- **DATASET**:
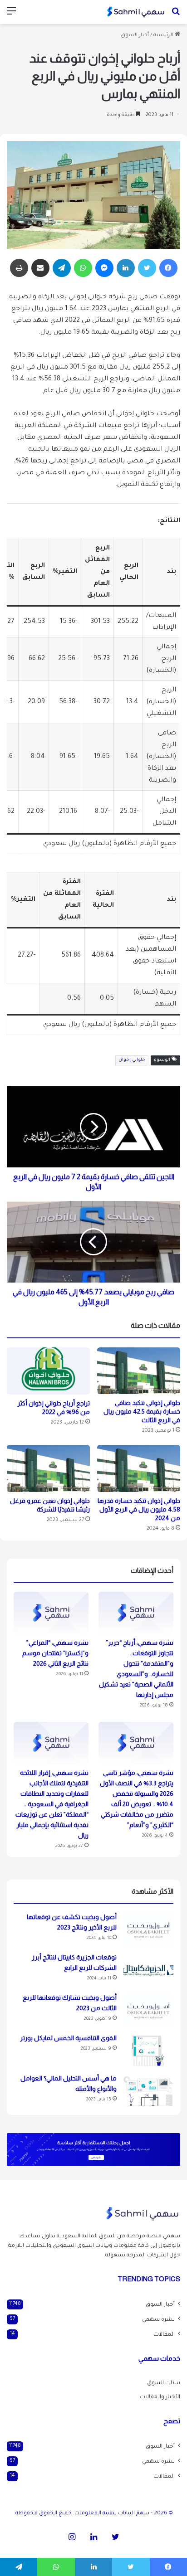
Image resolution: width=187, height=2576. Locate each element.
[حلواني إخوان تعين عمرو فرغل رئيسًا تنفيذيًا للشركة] (48, 1468)
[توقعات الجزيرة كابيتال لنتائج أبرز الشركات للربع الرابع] (148, 1970)
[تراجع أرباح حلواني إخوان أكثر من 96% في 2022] (48, 1370)
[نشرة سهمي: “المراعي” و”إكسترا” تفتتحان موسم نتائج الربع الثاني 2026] (51, 1613)
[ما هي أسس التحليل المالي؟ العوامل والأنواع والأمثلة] (148, 2091)
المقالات (164, 2335)
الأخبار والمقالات (160, 2397)
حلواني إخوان (131, 1060)
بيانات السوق (163, 2383)
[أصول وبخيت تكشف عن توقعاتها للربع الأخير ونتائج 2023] (148, 1930)
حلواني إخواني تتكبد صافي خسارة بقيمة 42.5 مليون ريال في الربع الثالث (141, 1411)
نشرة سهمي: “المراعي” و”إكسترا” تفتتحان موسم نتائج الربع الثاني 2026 (55, 1653)
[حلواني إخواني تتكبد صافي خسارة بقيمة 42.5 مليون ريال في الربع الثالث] (138, 1370)
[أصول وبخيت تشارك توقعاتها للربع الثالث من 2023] (148, 2010)
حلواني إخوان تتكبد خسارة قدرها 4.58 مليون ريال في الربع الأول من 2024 (139, 1509)
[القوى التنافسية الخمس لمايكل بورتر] (148, 2051)
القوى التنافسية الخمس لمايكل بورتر (68, 2037)
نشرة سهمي (158, 2320)
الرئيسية (164, 36)
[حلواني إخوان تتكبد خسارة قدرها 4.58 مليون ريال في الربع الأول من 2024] (138, 1468)
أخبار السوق (135, 36)
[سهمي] (135, 12)
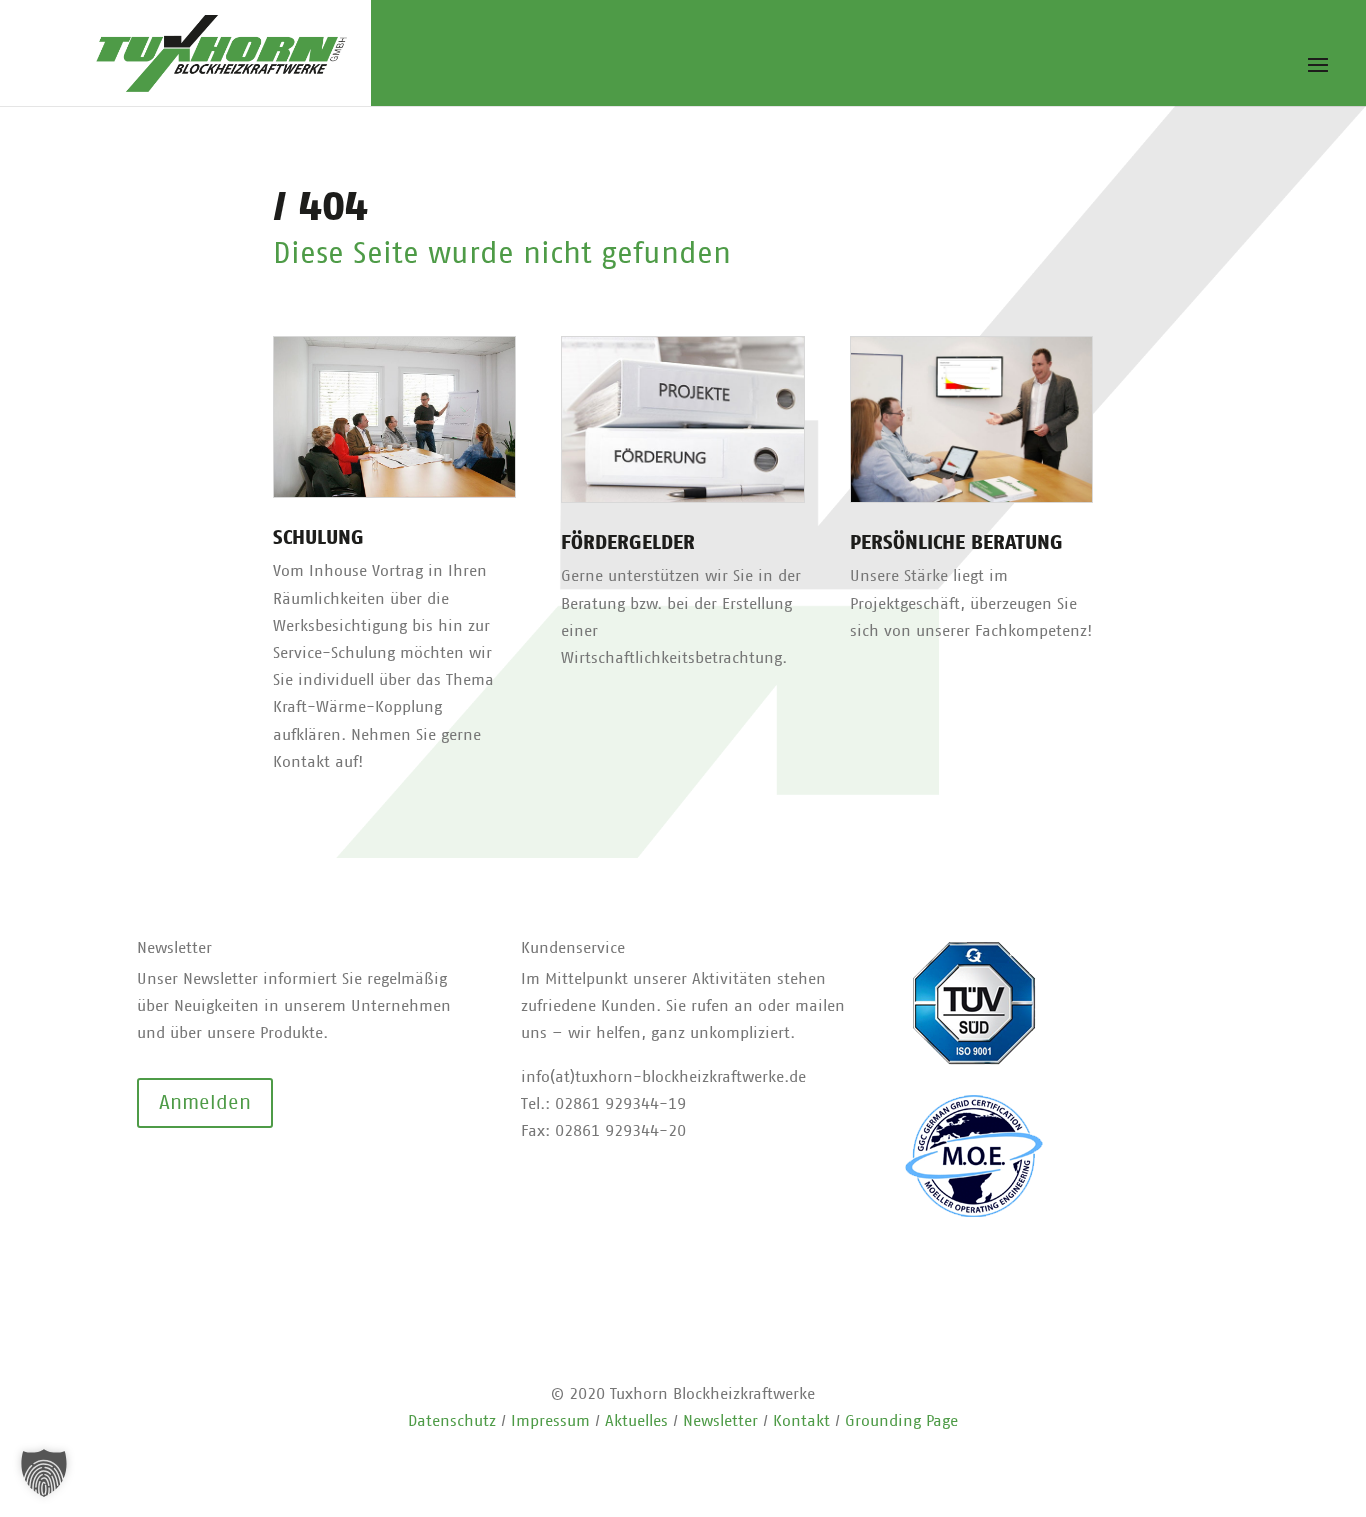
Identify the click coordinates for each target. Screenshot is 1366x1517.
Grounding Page (901, 1421)
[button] (44, 1473)
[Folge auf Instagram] (193, 1174)
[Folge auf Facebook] (153, 1174)
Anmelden (205, 1103)
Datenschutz (452, 1421)
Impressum (550, 1421)
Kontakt (801, 1421)
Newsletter (720, 1421)
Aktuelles (636, 1421)
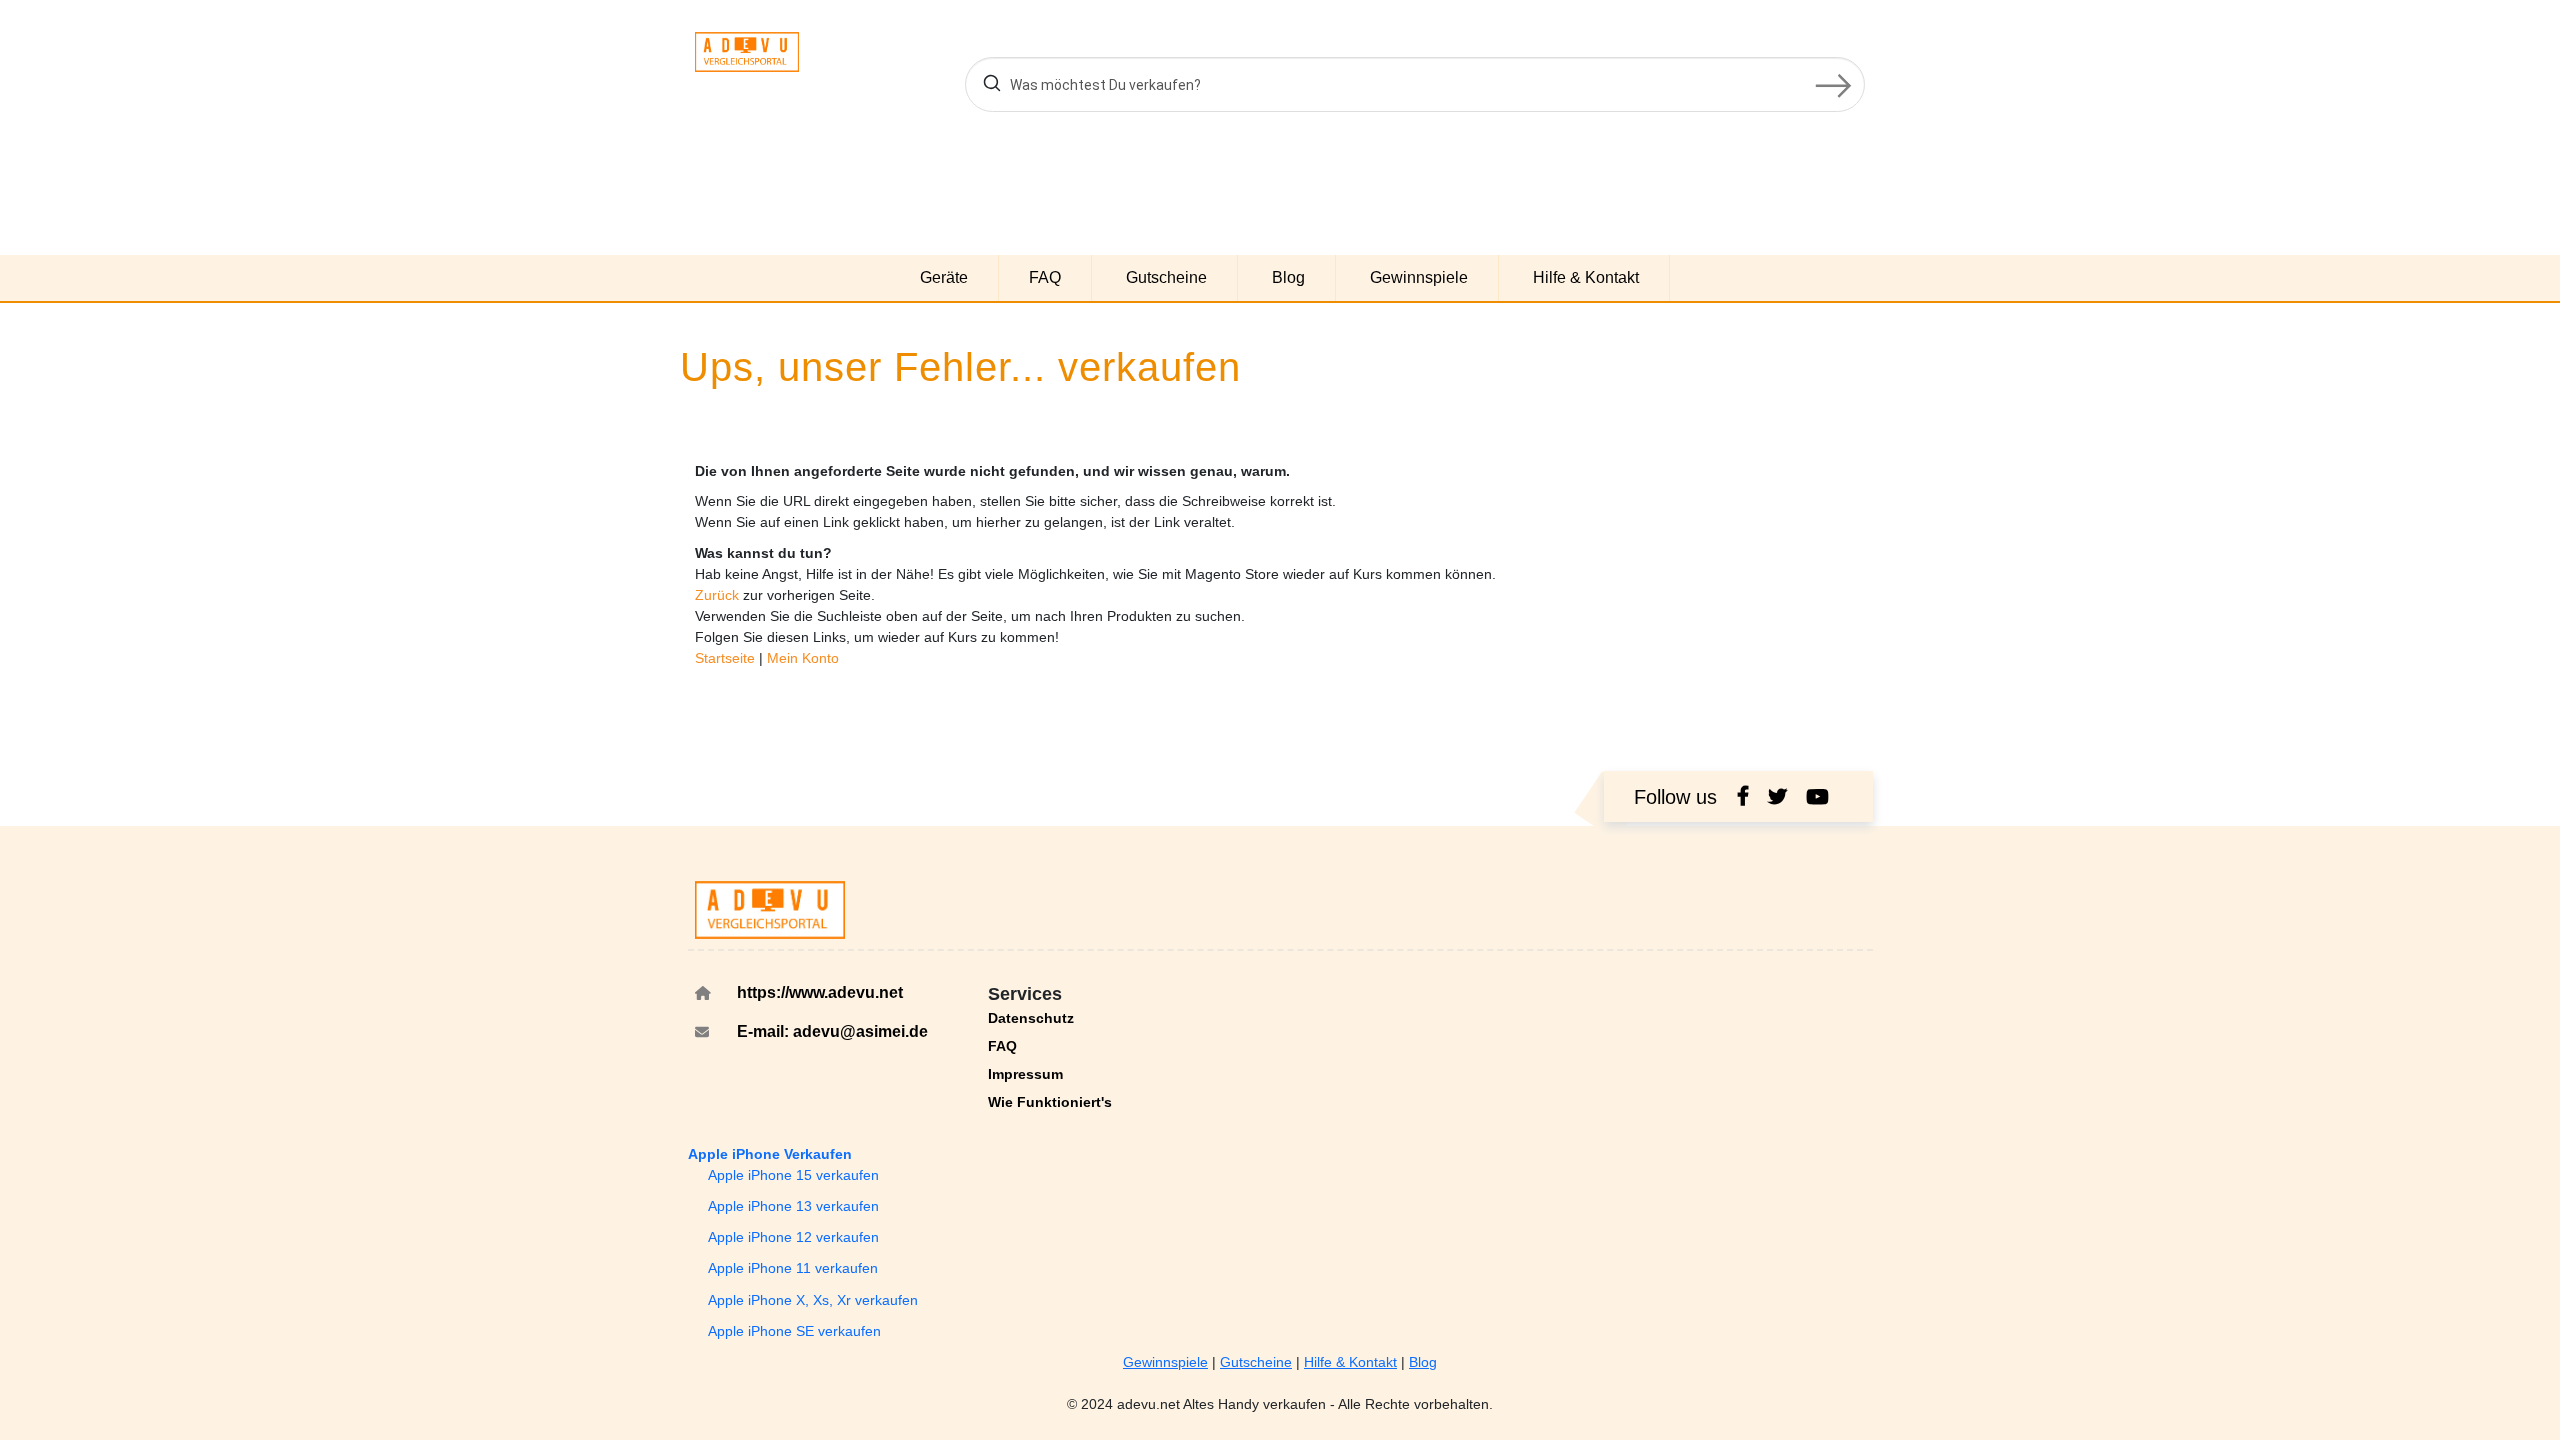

- **WHAT TO DO**: What is the number of lines in the listing that contain "الأول"? State it and nothing more.

- **SOLUTION TO THIS PROBLEM**: 2